San Luis Obispo, California - Currently, the Company is broadcasting
on seven channels to 48 subscribers in the San Luis Obispo area.
Other Stations - The Company also owns a WCTV station in Hays,
Kansas. In cooperation with its affiliate MDA, the Company has
constructed four channel WCTV stations in Myrtle Beach, South
Carolina; Quincy, Illinois; Rome, Georgia; and Scottsbluff,
Nebraska. None of these stations have been leased. The Rome,
Georgia station was sold to BellSouth.
In addition, in an effort to expand its concentration of WCTV
stations in the West Virginia and Pennsylvania areas, the Company
has applied for five vacant channels in the Scranton/Wilkes-
Barre/Hazelton BTA. The Company purchased the F Group lease from
American Telecasting, Inc. for $195,705.
The FCC Spectrum Auction
From November 13, 1995 to March 28, 1996 the FCC conducted an
auction of a certain portion of the microwave spectrum used by
WCTV stations. In this auction the FCC divided the country into
Basic Trade Areas ("BTAs"), according to certain geographic WCTV
markets. The successful bidder on each BTA acquired the right to
obtain the licenses for all parts of the commercial WCTV spectrum
in the BTA which were not already under license. In order to qualify
to participate in the auction, each bidder was required to pay an
up-front payment to the FCC. The Company's up-front payment was
$300,000 with a small business bidding credit of $400,000.
The FCC conducted the auction as an electronic simultaneous
multiple round auction through a specially prepared automated
auction software program. The auction closed after 181 rounds.
Sixty-seven auction participants made successful bids on one or
more BTAs. CAl Wireless Systems, Inc. was the largest
participant in terms of dollar volume, purchasing 32 BTAs for
$48.8 million. Heartland Wireless Communications, Inc. purchased
the most BTAs, acquiring 93 BTAs for a total of $19.8 million.

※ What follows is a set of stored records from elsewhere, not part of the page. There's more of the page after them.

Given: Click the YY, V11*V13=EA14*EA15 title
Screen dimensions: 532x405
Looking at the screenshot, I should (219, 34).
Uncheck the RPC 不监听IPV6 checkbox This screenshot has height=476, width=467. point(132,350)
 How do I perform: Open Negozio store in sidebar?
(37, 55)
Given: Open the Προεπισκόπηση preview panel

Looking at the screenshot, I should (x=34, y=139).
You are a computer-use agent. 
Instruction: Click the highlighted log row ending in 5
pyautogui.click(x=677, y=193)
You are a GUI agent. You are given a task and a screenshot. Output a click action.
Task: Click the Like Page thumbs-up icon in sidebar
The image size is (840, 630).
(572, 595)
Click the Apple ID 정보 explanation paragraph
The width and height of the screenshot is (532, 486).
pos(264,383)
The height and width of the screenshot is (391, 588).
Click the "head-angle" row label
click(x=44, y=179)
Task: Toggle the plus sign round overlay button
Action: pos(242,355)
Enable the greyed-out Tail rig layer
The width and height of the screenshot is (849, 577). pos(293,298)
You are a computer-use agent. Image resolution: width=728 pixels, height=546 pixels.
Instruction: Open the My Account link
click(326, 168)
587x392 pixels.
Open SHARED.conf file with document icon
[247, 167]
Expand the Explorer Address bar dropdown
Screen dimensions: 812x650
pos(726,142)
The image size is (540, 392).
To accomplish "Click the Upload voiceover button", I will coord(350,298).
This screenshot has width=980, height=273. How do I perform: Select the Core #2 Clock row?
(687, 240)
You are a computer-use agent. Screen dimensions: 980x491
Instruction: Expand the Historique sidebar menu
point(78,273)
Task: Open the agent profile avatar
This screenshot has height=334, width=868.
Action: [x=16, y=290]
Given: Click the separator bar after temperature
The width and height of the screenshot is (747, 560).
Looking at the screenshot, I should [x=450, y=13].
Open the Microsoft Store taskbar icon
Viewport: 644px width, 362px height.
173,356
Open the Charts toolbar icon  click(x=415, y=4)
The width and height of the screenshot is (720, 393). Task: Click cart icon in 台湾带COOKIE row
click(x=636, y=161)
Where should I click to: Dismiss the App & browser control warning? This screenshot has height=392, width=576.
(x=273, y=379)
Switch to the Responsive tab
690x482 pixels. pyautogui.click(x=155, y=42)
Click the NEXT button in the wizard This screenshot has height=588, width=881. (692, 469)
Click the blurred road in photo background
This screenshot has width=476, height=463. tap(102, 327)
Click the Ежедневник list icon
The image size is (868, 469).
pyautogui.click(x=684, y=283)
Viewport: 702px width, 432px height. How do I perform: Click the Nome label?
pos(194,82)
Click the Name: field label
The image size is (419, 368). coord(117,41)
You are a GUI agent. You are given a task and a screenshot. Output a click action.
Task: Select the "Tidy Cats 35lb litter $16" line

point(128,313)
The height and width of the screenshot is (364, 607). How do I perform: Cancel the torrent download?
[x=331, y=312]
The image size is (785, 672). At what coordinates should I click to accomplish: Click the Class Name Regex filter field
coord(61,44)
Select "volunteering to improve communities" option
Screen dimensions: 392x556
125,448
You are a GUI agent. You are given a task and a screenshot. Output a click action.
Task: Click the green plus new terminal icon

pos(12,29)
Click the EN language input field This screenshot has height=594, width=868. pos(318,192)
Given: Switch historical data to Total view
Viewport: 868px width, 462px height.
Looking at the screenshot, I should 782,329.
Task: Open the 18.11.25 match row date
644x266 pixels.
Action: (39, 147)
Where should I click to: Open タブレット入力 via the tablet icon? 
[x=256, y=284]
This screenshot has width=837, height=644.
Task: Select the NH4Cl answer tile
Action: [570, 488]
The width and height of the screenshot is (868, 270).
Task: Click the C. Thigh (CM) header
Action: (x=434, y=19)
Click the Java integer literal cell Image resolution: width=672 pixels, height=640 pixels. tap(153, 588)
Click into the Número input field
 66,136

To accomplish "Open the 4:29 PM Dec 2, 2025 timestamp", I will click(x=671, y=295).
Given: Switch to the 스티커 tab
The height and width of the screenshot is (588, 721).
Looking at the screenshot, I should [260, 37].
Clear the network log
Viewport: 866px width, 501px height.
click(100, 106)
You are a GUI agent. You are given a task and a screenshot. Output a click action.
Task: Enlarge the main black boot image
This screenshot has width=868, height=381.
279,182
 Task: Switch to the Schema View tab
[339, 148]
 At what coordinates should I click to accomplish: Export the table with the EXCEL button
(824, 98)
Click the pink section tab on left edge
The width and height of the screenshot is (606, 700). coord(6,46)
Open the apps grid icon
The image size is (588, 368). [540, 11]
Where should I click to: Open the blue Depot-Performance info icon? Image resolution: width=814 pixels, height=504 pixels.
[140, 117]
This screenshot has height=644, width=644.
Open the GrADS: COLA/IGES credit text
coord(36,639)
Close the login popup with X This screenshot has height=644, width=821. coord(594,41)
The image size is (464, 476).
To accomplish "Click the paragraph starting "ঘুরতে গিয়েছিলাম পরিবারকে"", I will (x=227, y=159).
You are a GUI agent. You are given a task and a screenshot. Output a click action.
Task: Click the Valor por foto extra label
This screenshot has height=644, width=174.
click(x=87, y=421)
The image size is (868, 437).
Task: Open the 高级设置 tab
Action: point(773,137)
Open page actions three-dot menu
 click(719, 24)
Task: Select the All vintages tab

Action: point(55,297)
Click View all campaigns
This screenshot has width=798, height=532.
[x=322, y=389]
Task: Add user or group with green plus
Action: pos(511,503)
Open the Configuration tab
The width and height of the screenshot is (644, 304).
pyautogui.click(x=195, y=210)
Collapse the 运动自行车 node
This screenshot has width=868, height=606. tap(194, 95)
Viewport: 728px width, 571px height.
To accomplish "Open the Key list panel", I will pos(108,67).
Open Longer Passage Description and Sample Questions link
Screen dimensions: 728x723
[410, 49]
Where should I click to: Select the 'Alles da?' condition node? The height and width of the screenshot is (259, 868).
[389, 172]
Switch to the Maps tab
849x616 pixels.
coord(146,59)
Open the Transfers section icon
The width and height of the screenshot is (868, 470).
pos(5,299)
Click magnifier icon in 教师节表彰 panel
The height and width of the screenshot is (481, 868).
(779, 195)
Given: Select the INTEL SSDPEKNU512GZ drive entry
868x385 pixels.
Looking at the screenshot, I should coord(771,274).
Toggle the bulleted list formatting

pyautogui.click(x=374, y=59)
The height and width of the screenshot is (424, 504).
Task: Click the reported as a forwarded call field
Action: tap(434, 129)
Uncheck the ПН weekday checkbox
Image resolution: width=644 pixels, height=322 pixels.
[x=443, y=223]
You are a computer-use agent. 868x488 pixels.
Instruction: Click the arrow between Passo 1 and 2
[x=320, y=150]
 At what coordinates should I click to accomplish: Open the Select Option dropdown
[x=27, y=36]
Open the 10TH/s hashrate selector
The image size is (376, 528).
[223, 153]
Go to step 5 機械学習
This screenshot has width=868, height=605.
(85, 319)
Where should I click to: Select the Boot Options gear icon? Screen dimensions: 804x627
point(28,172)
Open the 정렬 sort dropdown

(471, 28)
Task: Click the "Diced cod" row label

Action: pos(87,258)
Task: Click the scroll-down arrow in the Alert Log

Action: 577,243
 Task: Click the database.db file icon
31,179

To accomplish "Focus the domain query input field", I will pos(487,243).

The Company was the successful bidder on the following 12 BTAs:
Clarksburg-Elkins, Fairmount, Logan, Morgantown, Wheeling, West
Virginia; Steubenville, Ohio/Weirton, West Virginia; Dickinson
and Williston, North Dakota; Scranton/Wilkes Barre/Hazleton and
Stroudsburg, Pennsylvania; Scottsbluff, Nebraska; and Watertown,
New York. The Company's net bid was $1,276,000 (taking into
account the 15% small business credit TVCN received). This made
TVCN the tenth largest participant in terms of the number of BTAs
acquired, and the 22nd largest participant in terms of dollar
volume. The total amount outstanding on this obligation is
$1,020,445, which the Company is financing over ten years as
described in the notes to the company's financial statements.
The Company has not yet finalized its plans with respect to
development of WCTV stations in these BTAs, and there is no
assurance that the Company will have sufficient resources to
develop such stations.
Sale of WCTV Stations
Detroit, Michigan
In 1994 the Company sold its WCTV station in Detroit, Michigan to
Eastern Cable Networks of Michigan, Inc. ("ECNM"), a subsidiary
of Eastern Cable Network Corp. ("ECNC"). The consideration received
by TVCN was $11,000,000 payable as follows: (1) a deposit of $250,000;
(2) $2.25 million cash at closing; (3) $500,000 90 days after closing;
(4) up to $2.0 million payable as a function of ECNMs ability to
successfully expand its services; (5) $500,000 nine months after
closing; and (6) a $5.5 million promissory note secured by a lien
upon the entire station.
On August 30,1995, ECNM sold the Detroit station to a subsidiary
of Peoples Choice TV ("PCTV"). In September 1995 the Company
filed a lawsuit in the District of Columbia Superior Court
seeking damages and to set aside the transaction on the grounds
that it violated the agreement pursuant to which TVCN sold the
Detroit station to ECNM in 1994. On January 12,1996 the parties
settled the lawsuit effective December 31, 1995. Pursuant to the
settlement, the Company released ECNC from all liability and
consented to PCTVs assumption of the note secured by the Detroit
station (the Original Detroit Note). In return, ECNC and PCTV
paid the Company $614,120 in cash; PCTV assumed the Original
Detroit Note; and one of PCTVs wholly-owned subsidiaries executed
a second note (the Additional Detroit Note) in favor of the
Company in the amount of $2.15 million. As of March 31, 1998 the
total outstanding deferred purchase price of the Detroit station
was $3,061,186, consisting of the $717,686 principal balance of
the Original Detroit Note and the $2,343,500 principal balance of
the Additional Detroit Note.
Denver, Colorado
In December 1993 the Company sold its Denver, Colorado WCTV
station to American Telecasting, Inc. ("ATI"), of Colorado
Springs, Colorado. The gross purchase price was determined
pursuant to a contractual formula to be $6,073,500. After
adjustments, the net purchase price was $5,868,434, payable as
follows: (1) $250,000 at execution of the sales agreement; (2)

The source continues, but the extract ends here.